TASK REQUIREMENTS — Below are some records. Write out the lines from the one containing "Given: Click the red Shut down icon" to the last line, word for word, leaving out pictures.

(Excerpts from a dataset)
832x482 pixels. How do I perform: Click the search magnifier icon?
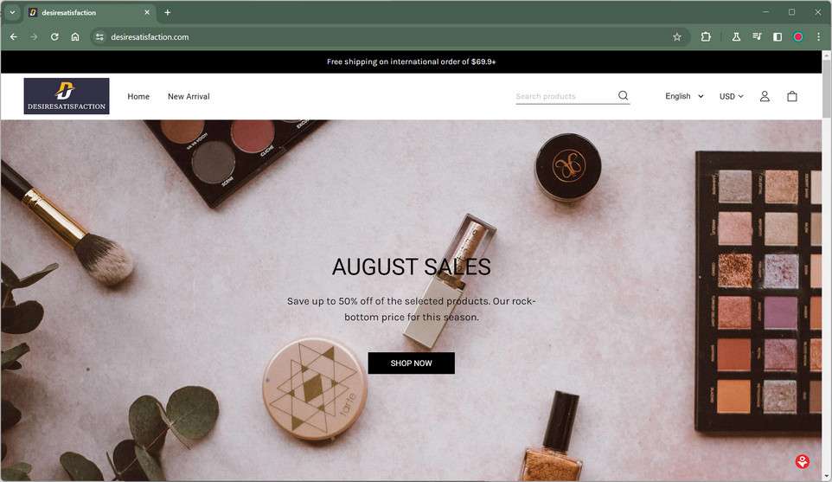[x=623, y=95]
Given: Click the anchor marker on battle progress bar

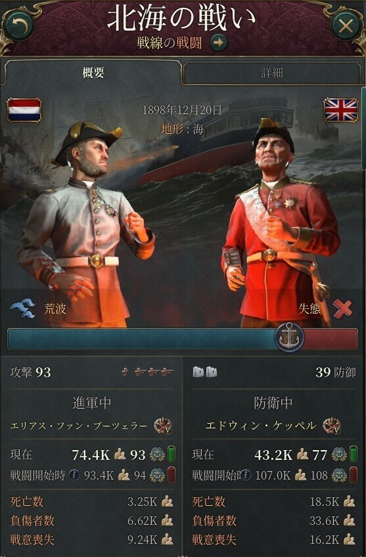Looking at the screenshot, I should [x=289, y=337].
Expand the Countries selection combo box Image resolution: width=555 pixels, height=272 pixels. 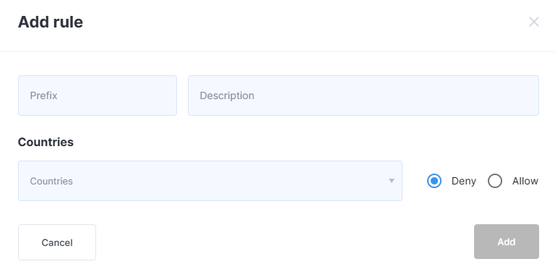(210, 181)
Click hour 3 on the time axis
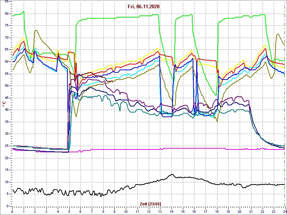 click(x=46, y=211)
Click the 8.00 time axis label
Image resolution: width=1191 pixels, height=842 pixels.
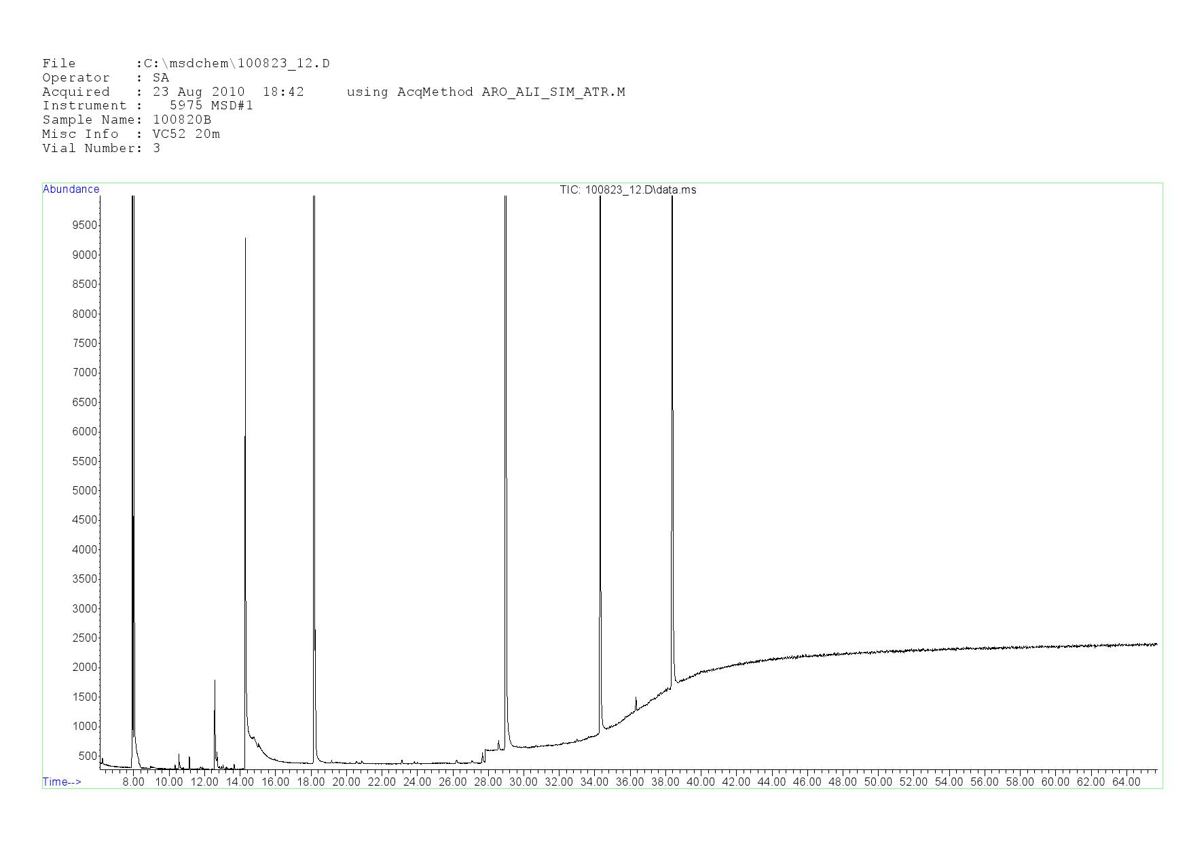click(x=133, y=782)
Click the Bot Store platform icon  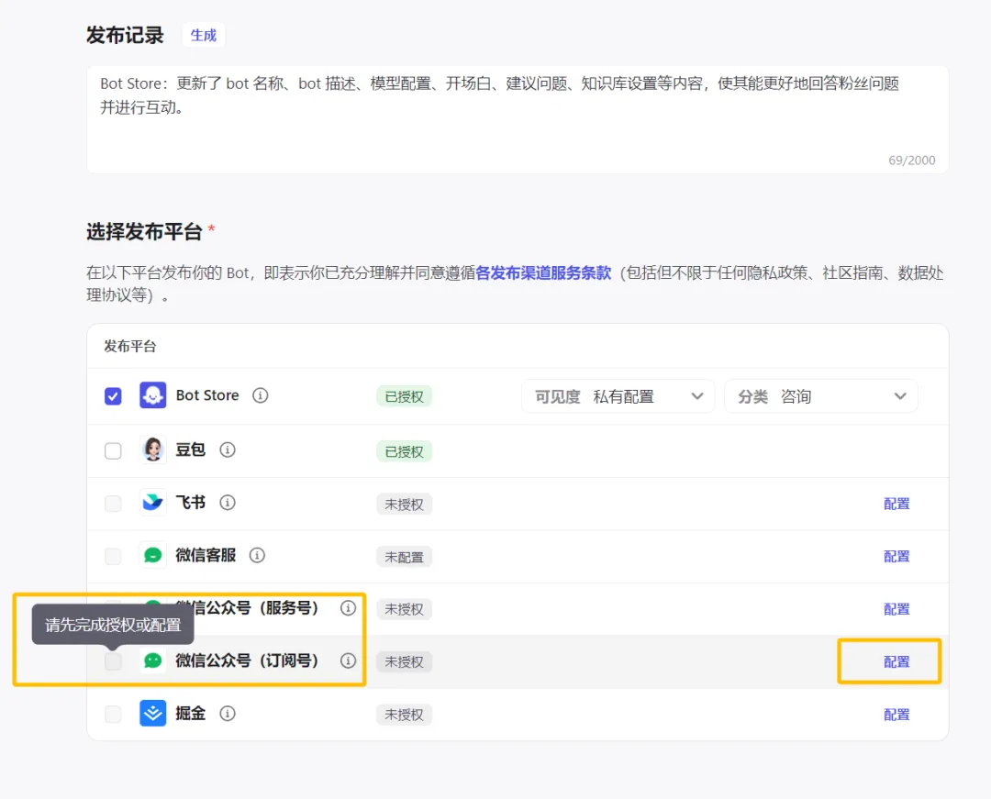tap(152, 395)
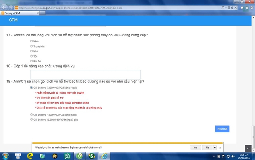Open the Windows Start orb

pyautogui.click(x=5, y=156)
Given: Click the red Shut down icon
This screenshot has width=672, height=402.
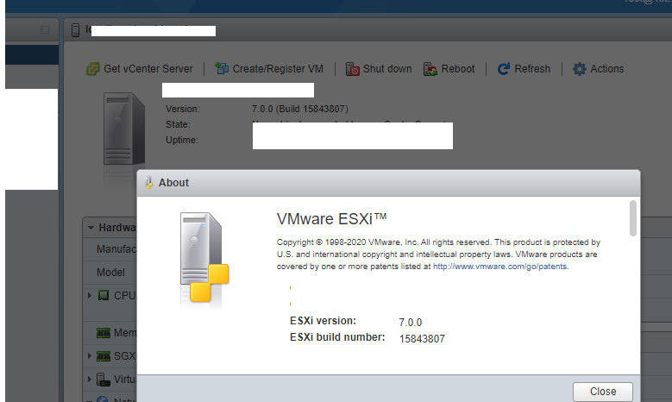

EXERCISE OUTPUT —
Given: Click the red Shut down icon
This screenshot has width=672, height=402.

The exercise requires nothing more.